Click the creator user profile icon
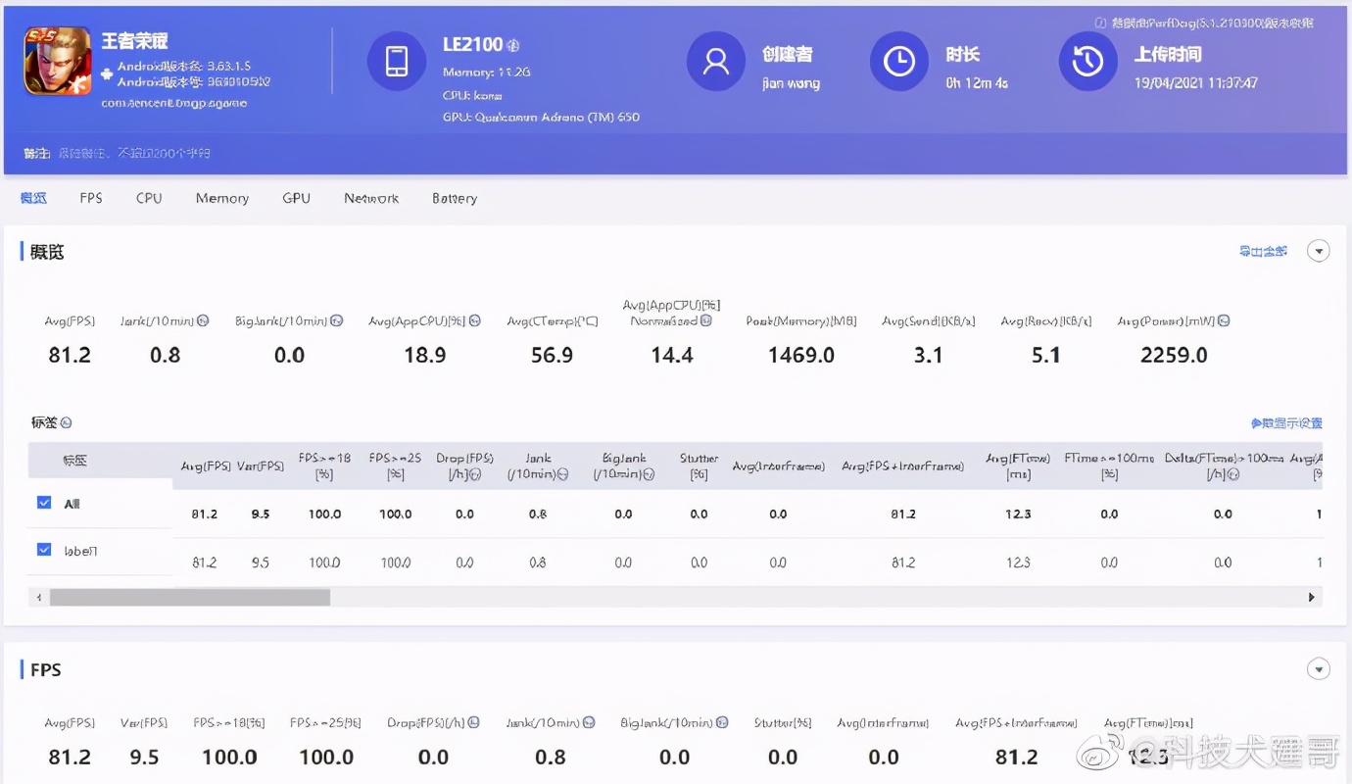This screenshot has width=1352, height=784. 716,61
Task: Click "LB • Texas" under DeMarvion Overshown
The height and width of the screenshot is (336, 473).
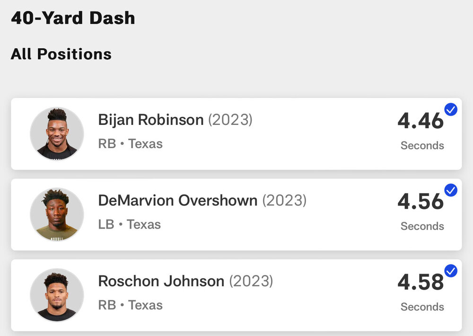Action: pos(129,224)
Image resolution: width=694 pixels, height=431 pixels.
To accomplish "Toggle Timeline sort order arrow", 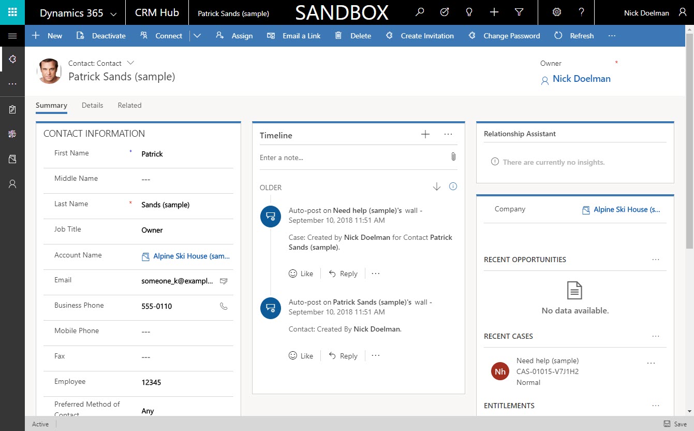I will (436, 187).
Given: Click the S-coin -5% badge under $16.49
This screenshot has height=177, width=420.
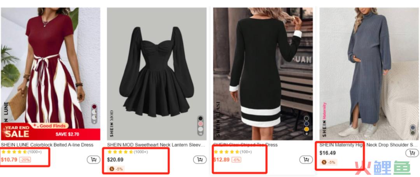Looking at the screenshot, I should (329, 162).
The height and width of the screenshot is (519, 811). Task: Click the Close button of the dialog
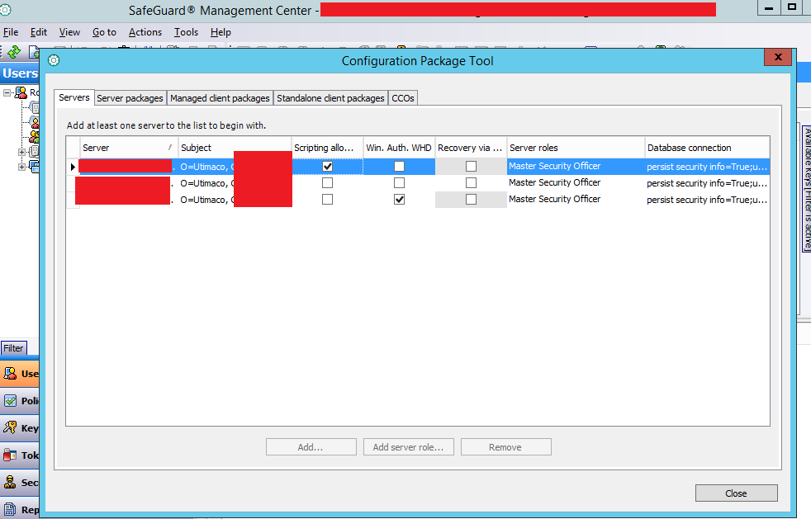coord(736,493)
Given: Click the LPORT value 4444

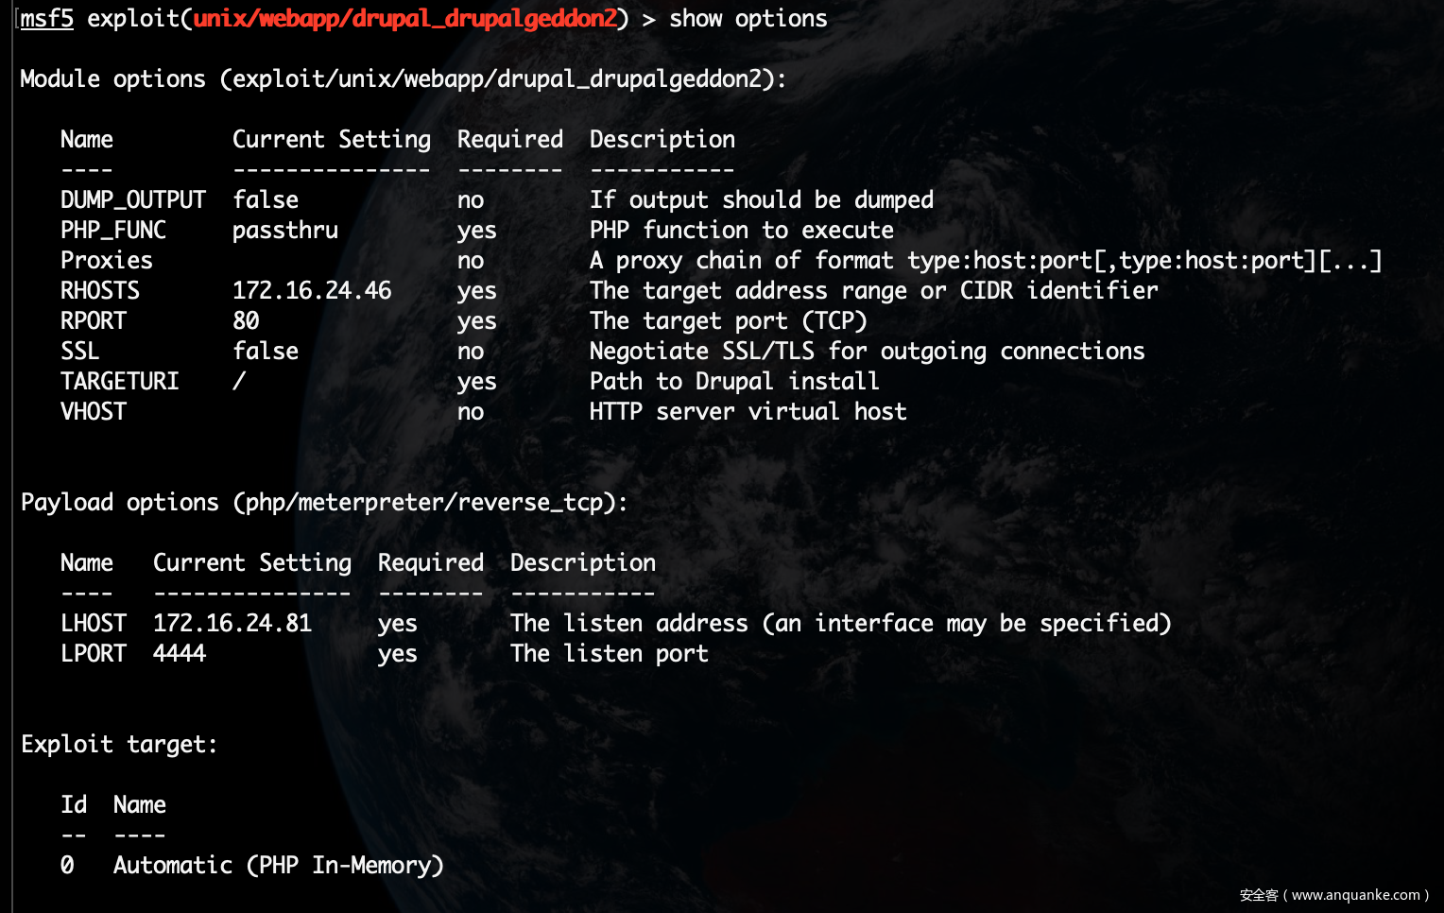Looking at the screenshot, I should click(x=180, y=654).
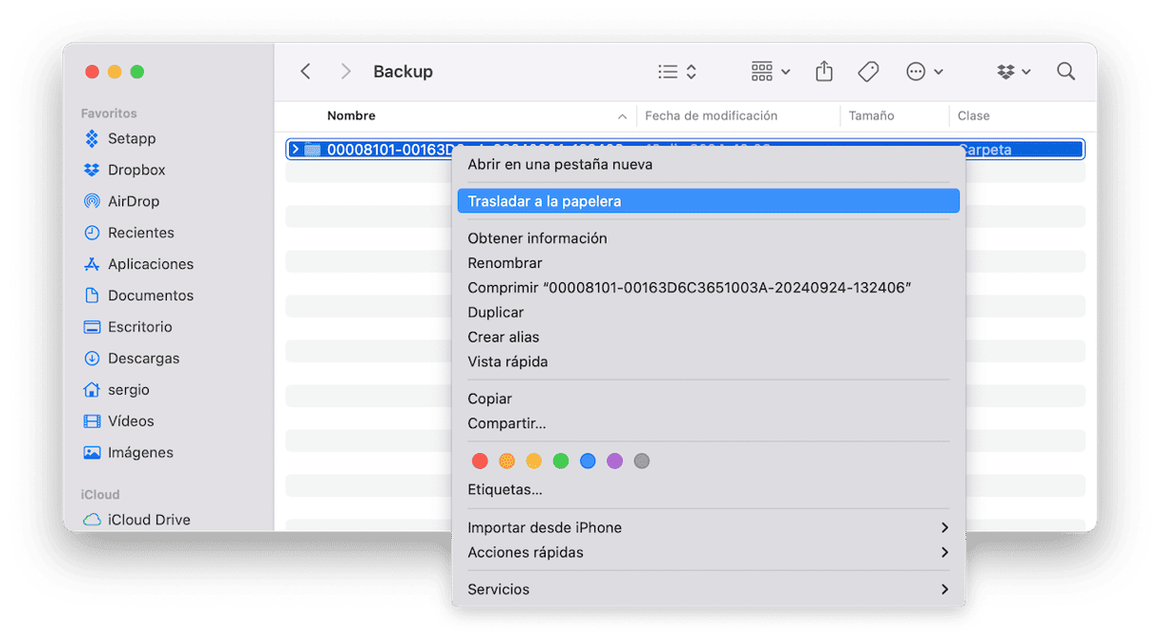Viewport: 1160px width, 637px height.
Task: Choose Trasladar a la papelera
Action: pos(544,201)
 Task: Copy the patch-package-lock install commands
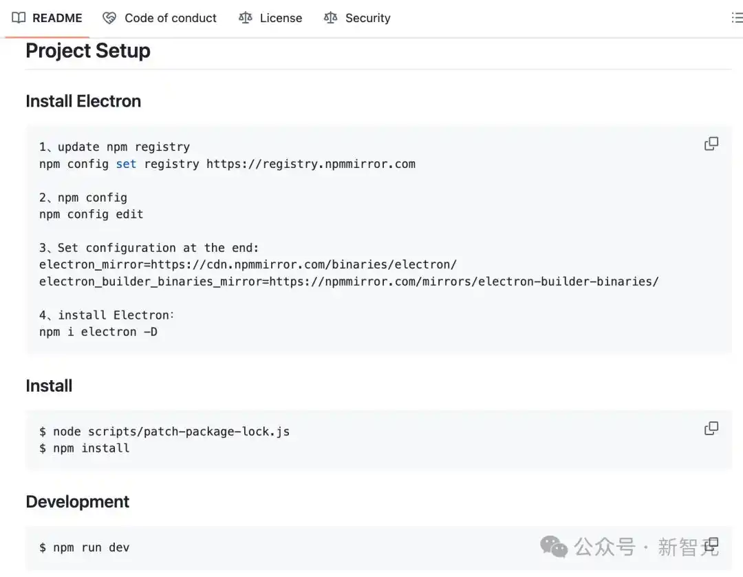coord(711,428)
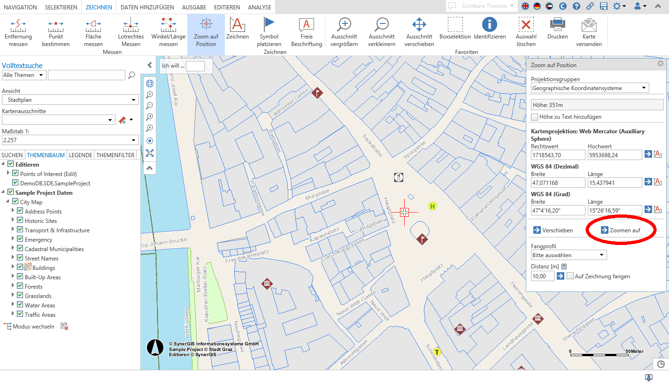Viewport: 669px width, 382px height.
Task: Open the ANALYSE menu
Action: click(x=259, y=7)
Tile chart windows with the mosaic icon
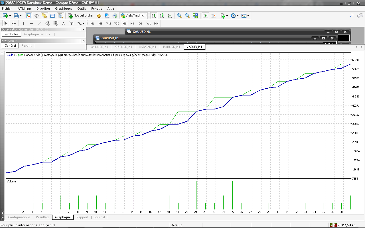365x228 pixels. click(195, 16)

* * * * * * * * *

Return every line of the material in which the word "under" is found.

Task: Click "LB • Texas" under DeMarvion Overshown
Given: Click the S-coin -5% badge under $16.49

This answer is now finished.